完璧な意思統一を可能にした“合言葉”とは?

小野直樹監督の言葉がピンチを救った

気持ちでひっくり返した―――。一言で表すならまさにそんな展開だった。エース筏井の活躍は確かに鮮烈だったが、それと同時に印象的だったのがチーム全員のひた向きさだ。苦しい状況でも誰一人として下を向かず、互いに声を掛け合い、全員が勝負を捨てていなかった。

そして何よりも特筆すべきは、この大一番でチームとしての意思統一が完璧になされていたことだろう。3点を追う中で、どのように攻め、どのように守るのか。攻守両面で戦い方がしっかりと統一されており、全員が最後まで落ち着いてプレーしているのが印象的だった。

プレーオフ準決勝の土壇場、しかもビハインドの中でチームとして足並みを揃え冷静に戦うのは簡単なことではない。時間の経過とともに焦りも増す中、統制が取れなくなり、不協和音を重ねるうちにモチベーションまで落としてしまう。

それは男子のFリーグでもよくあることだ。それにも関わらず、追い掛けている時間帯も、逆転した後もサイコロの選手たちは実に落ち着いていた。「その時やるべきことをきちんとやる」スタイルで最後まで冷静に試合を運んでみせたのだ。

ただ単に「経験豊富な選手が多かった」というだけでは、大舞台であれほどの一糸乱れぬ統率は実現しない。怪我で離脱中の主将・高橋彩子と副将・堀田えり子に代わりこのプレーオフでキャプテンマークを巻いている吉川紗代にその秘訣を聞いた。

日本代表としても活躍したキャプテンの吉川紗代

「小野監督からは、試合中の色んな状況に合わせた“プレーの選び方”について繰り返し言われてきました。勝っているのか負けているのか、前のゾーンなのか、真ん中のゾーンなのか、それとも後ろのゾーンなのか。それに合わせてどういうプレー選択をするのかという部分ですね。監督はそれを“振る舞い”って言うんですけど、時間帯、点差、場所などを考えた上で、各自がどういう振る舞いをするかということについては口酸っぱく言われてきて。チームとしてかなり意識することができるようになった部分だと思います」

小野監督が浸透させた「振る舞い」という合言葉によって、サイコロの選手たちの状況判断能力は着実に進化していた。ビハインドの中でもしっかりと状況を整理し、「今必要なプレーは何か」を各自が考え、責任を持って遂行した。逆転した後も浮足立つことなく、相手の守備組織の外側で上手くボールを回して時間を使うなど試合巧者振りを発揮したが、それは上記した積み重ねがあってこそ可能になったのだ。
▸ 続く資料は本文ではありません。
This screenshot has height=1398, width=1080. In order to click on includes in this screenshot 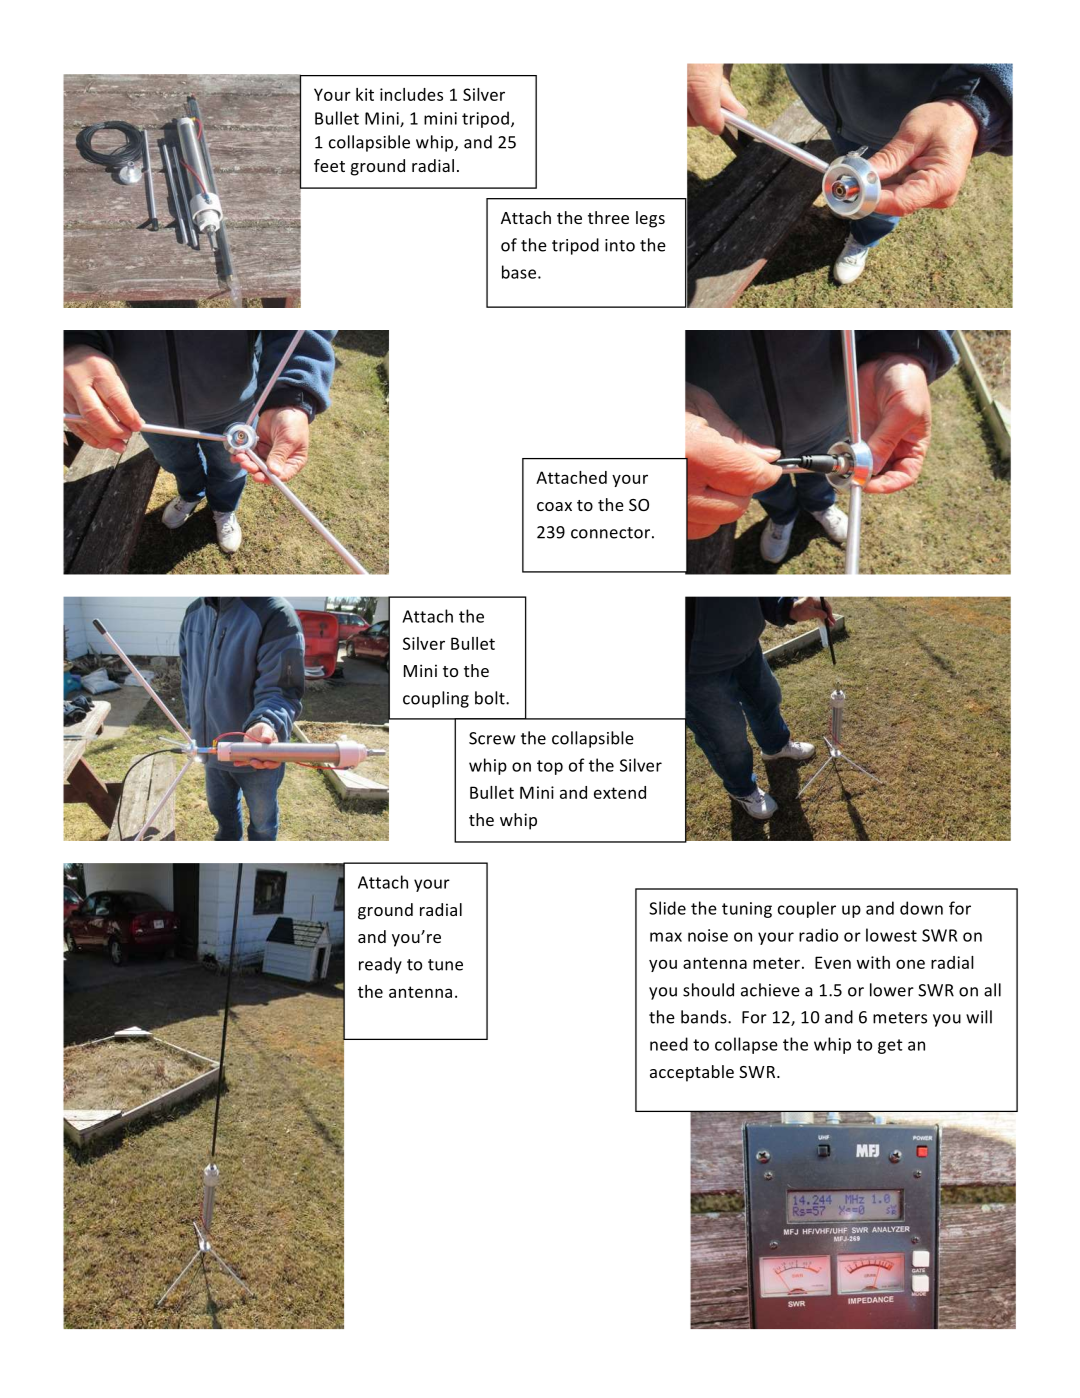, I will do `click(411, 94)`.
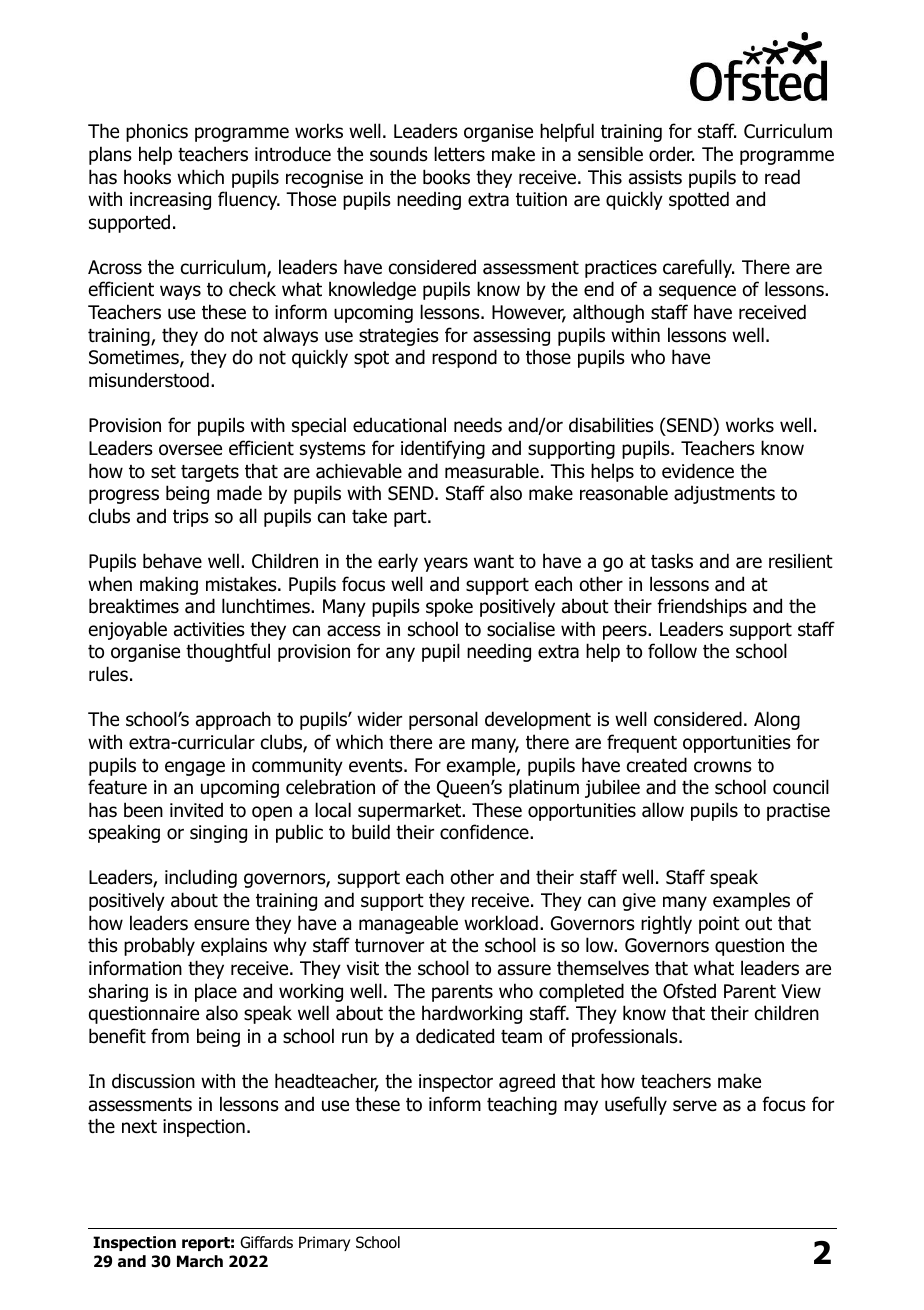 The image size is (924, 1310). Describe the element at coordinates (200, 1261) in the page. I see `March` at that location.
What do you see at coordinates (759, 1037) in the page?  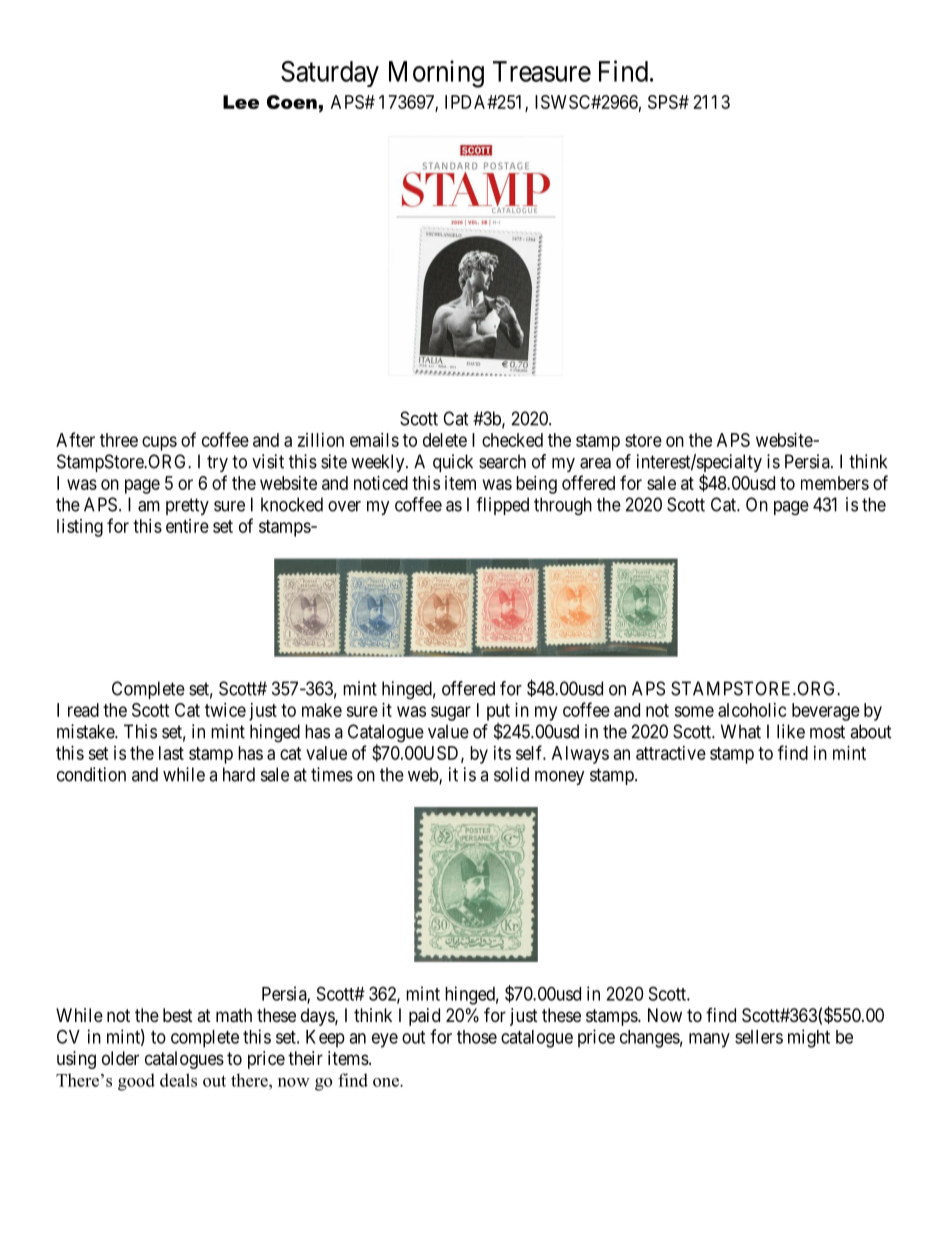 I see `sellers` at bounding box center [759, 1037].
いよいよ明日、サイコロはプレーオフ決勝でリーグ1位のアルコイリス神戸に挑む。リーグ戦無敗の強豪だが、勢いに乗るサイコロにも勝機はあるはずだ。

「負けていても苦しい展開になっても、やれることを一つずつやっていけば逆転できるというのをこの準決勝で証明できたので。神戸さんは本当に強い相手ですけどビビらずに、最後までチーム全員で頑張りたいと思います」(吉川)

泣いても笑ってもいよいよ今季最後の2試合。どんな展開になっても、サイコロらしい粘りのフットサルを貫きたいところだ。